Thursday, April 10, 2014

What my True Statement of Purpose would be like

To,
The Consular,
High Commission,
Australian Embassy,
India.

Subject- Statement Of Purpose

Respected Sir/Madam,

I have been fortunate enough (or should I say unfortunate enough considering the circumstances) to be accepted by UTS, Australia for the course Masters in Engineering Management and I am now applying for a non-immigrant student visa for the Spring intake of 2014.

I want to make a difference in the field I work in. I want to make a name for myself that will not fade into oblivion. I'd probably have started my application with something like that if I had been the same person I was a couple of years ago. I did crave for fame and success above all once. I was proud of my accomplishment of graduating an Electrical and Electronics Engineer, major in Communication, without any fails; and I thrived of making a meaningful contribution to the telecommunication sector in my country. My bucket-list included making a name for myself to the point of one day being one of 50 ladies included each year as Naree women of the year in this magazine that awards women who have done some significant works in their respective fields. Looking back at that dream from where I am now has led me to realize how naive those dreams were and how I need to set more realistic and attainable goals.

I graduated about a year and half ago from Kathmandu University. Though the plans of it being a residential university were not carried out, in my year we did compulsorily have to stay in the hostel and so I did for four years. It was a domain on its own, secluded from the world outside. Located at Dhulikhel, it was far away from the pollution of the valley but not far enough to be completely cut off urbanization. Wonderful weather, walks in the nature and numerous sources of entertainment and good food within walking distance, along with my many friends. Those days were the days we dreamed big. We had no active responsibilities to speak for, money was not an issue as we were students and it was still okay to depend on our parents financially. Studies were our only concern and so we found a lot of time to imagine what life would be like after graduation, who would be the first one to land a job and where, how much would the jobs pay and where would be go for a post-graduate degree when the time came.

I cannot speak for all my friends but the real world started for me when I came back home after my finals. Then came the immense pressure of finding a job. Contrary to what I believed, nobody was looking to offer any kind of job to a freshly graduated engineer. There were no vacancies, no HR would look at my CV without prior work experience and there was no end to the competition that ensured if and when there was a job opening anywhere. The massive crowed of people on the streets, the endless traffic jams, the unnecessary honking from each and every vehicle while waiting for the traffic to change, not to mention the dust that enveloped the entire roads due to road expansions made it even more difficult for me to adjust to this life after graduation.

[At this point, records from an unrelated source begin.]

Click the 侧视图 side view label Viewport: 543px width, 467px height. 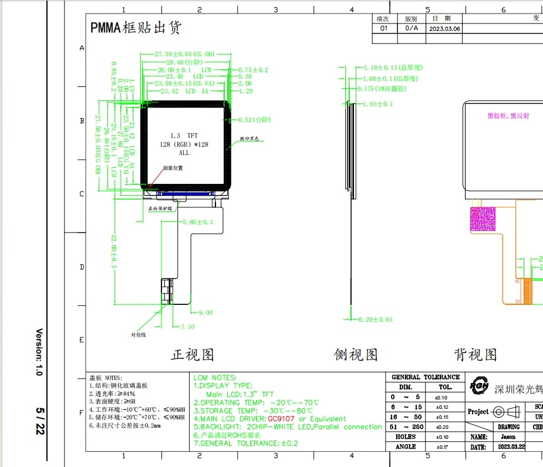tap(356, 355)
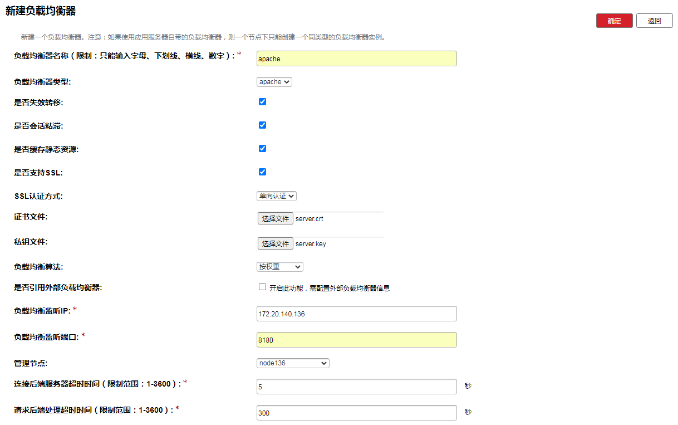The width and height of the screenshot is (678, 425).
Task: Click the server.crt file name text
Action: tap(309, 219)
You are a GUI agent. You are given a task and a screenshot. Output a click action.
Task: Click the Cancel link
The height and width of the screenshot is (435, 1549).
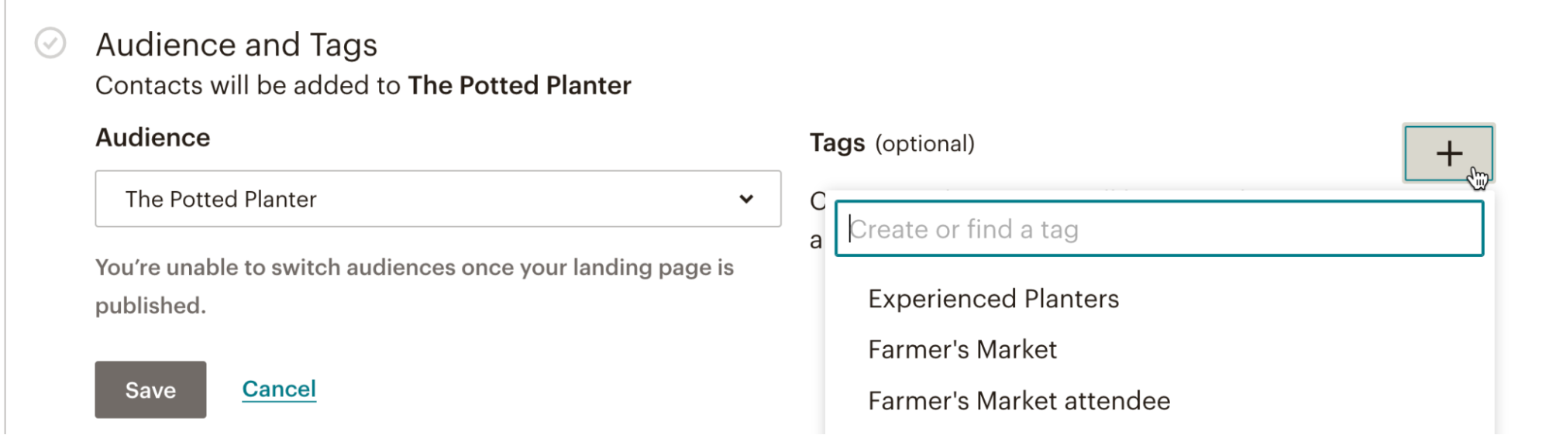pyautogui.click(x=279, y=389)
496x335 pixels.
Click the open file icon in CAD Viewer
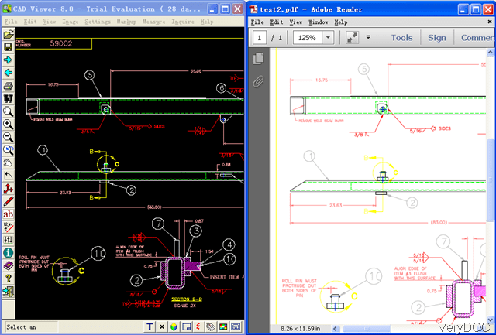click(8, 35)
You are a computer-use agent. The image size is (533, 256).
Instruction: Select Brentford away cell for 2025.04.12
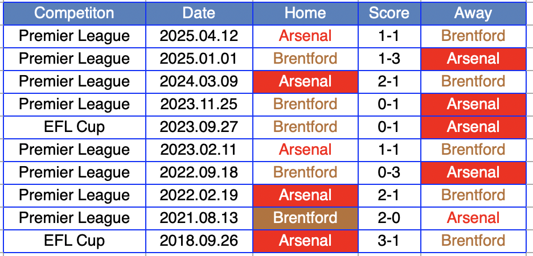pyautogui.click(x=473, y=36)
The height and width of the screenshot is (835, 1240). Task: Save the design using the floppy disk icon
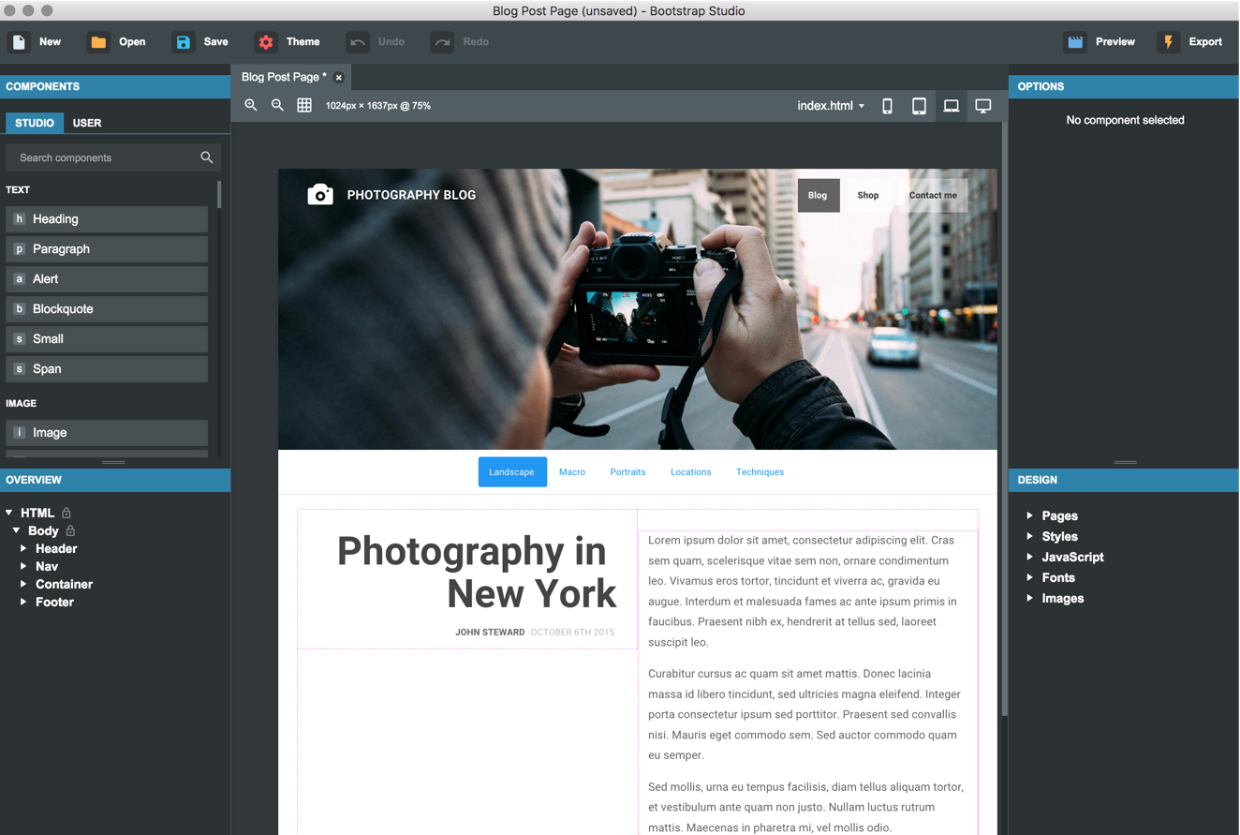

 The main reason why I want to pursue a degree in a foreign country is because at this time, to be happy in my country, you wither need to be filthy rich or highly ignorant. A rich person in a poor country like mine will be able to live in full luxury having the added luxury of turning a blind eye to the things he does not want to see. And an ignorant person will not care enough about the things going on around. While looking at the flock of people waiting to cross a 8-lane street that does not have an over-head bridge, an ignorant person would see a crowd but I see chaos and I see short-sighted authorities. An ignorant person would not mind walking from the road in front the Constituent Assembly building because the footpath is off-limits to pedestrians for security reasons for an assembly meeting months away. Nor would he care about people spitting where they please, littering all along the road and burning plastic bags. They would probably feel sorry for that homeless person lying on the sidewalks who has lost one of his limbs and get mad when they see a dog defecating on the road. They would get angry when a car does not slow down let alone stop when they try crossing the road from a newly painted zebra-crossing or see vehicles parked in a no-parking zone or the footpath they were supposed to walk from. The fact that they have no electricity, no water, they need to pay extra to get these services they have already paid for may make them furious for a little while but they will adjust, because that is what ignorant people do, they adjust! The ignorant people will take part in cleaning this river every week without fail that flows through the town hoping one day this dead river will come back to life, without realizing that every day tons of more untreated waste is being dumped into it again. There is so much I wish to change but there is so little I can do. I was once the content creator of a troll page in my country, I used to create satirical posts regarding the many different kinds of social issues. But like a friend of mine said, that is the extent to the things I can do. There was a joke with a serious note I read somewhere, If you cannot change your country, change your country.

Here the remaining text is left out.